Krzanich sold all of his Intel stock - except for 250,000 shares which he is required to hold as part of his employment contract - and exercised all of his stock options.

Intel CEO Brian Krzanich told CNBC on Wednesday that his company had been working with researchers at Google for a couple of months to solve this security problem.He also told CNBC that this exploit isn't being used by the hackers.News of the security flaw caused Intel's stock to fall sown on Wednesday. After the report was made public, Intel competitors, AMD and Microsoft saw their shares surge. But while the Intel CEO may be following the letter of the law, personally enriching yourself by $40 million after discovering a fundamental flaw in your company's product isn't exactly a good look, especially as other shareholders suffer. It says it planned to publicly disclose the problem next week.

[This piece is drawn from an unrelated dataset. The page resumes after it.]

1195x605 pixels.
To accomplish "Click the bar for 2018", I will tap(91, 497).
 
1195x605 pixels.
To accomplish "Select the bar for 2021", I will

But the sell off could draw even more scrutiny now, given the news about the security vulnerability and the timing of when Intel knew about it.

There are a number of reasons that an executive might sell off large portions of company stock, whether it be for personal reasons like making a large purchase or because they expect the company may underperform in some aspects and would like to cash in before the stock dips.

In fact, Google informed Intel of the vulnerability in June, an Intel representative told Business Insider in a statement. And Intel has offered no further explanation of why Krzanich abruptly sold off all the stock he was permitted to.


But Krzanich only put that plan in place on October 30, according to the filing. The shares of Intel witnessed a slight drop ever since the news of security flaw came out in public, it is now being traded at around $44.23.

If you want to put things into perspective, despite the fall in Intel's share price this week; it's still trading much higher than when Krzanic sold his shares in November a year ago. Krzanich first exercised stock options by acquiring and then immediately selling about 644,000 shares on November 29, which left his original position unchanged. His decision to set up that plan was "unrelated" to information about the security vulnerability, the representative said.

We are calling it fishy because this week we learned about massive security flaw on Intel chips.

Krzanich sold shares 21 times during 2017, according to filing with the Securities and Exchange Commission.